April 17, 2007
Editors Are People Too
Karen Sloan, author of Flirting with Monasticism, came through Chicago this past week to take part in the Wheaton Theology Conference, this year discussing ancient-future Christian theology--just the sort of place where monasticism is actively flirted with.
Because of the apocalyptic weather systems we've been experiencing lately, Karen's flight to Chicago was delayed, so she missed the scintillating conversation that takes place every Wednesday afternoon when our editorial department gets together to eat popcorn and catch up. There's nothing quite like the anthropological experience of sitting with editors in our natural habitat, chewing with our mouths open so we can talk with our mouths full. I know it's a meager substitute, incidentally, but starting this week you can have a similar virtual experience at any one of our three new editorial blogs: Behind the Books, Addenda & Errata, and our fearless leader's recurring diatribe, Andy Unedited. Seriously, it's like an editorial smorgasbord around here.
But I digress. Karen was able to make it over here Thursday instead. For her trouble she got an up-close and personal view of my office, which is a total disaster area because I lack the common courtesy to clean up for my guests. She also got to meet some of her e-mail correspondents face to face, and she had lunch with a scintillating colleague of mine. From there she went to the conference, and from there she came to a play I was in, where she saw me dressed in a tunic and heard me singing poorly about my--make that Peter's--denial of Jesus.
I think by now it's well-established that I'm not afraid to make a fool of myself in front of virtually anyone, but while I've had authors sing to me, this was the first time I've sung to an author. Fortunately, her book already came out, so for the time being at least, she's stuck with me for an editor.
I mention all of this not only as a public thanks to Karen for her visit but as a way of communicating (read that "confessing") that editors are human. We do weird stuff--but that's not because we're editors, it's because we're human. We get anxious about what other people think of us--but that's not because we're editors, it's because we're human. My authors have learned that firsthand; it's part of the demystifying process of getting published.

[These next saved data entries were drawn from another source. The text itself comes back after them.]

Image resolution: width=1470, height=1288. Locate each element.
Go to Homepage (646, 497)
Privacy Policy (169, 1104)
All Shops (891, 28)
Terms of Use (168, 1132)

One of the nice things about working for a publisher such as InterVarsity Press is that we learn while we're working--about God, about ourselves. In my case, I learned the following from David Benner as he wrote The Gift of Being Yourself:
People who are afraid to look deeply at themselves will of course be equally afraid to look deeply at God. For such persons, ideas about God provide a substitute for direct experience of God. . . . Paradoxically, we come to know God best not by looking at God exclusively, but by looking at God and then looking at ourselves--then looking at God, and then again looking at ourselves.
I learned a lot--about God, about myself--from Karen Sloan too, and I'm learning as I go from the other authors floating around this place these days. Yep, editors are people too, and people, I think it's fair to say, need one another.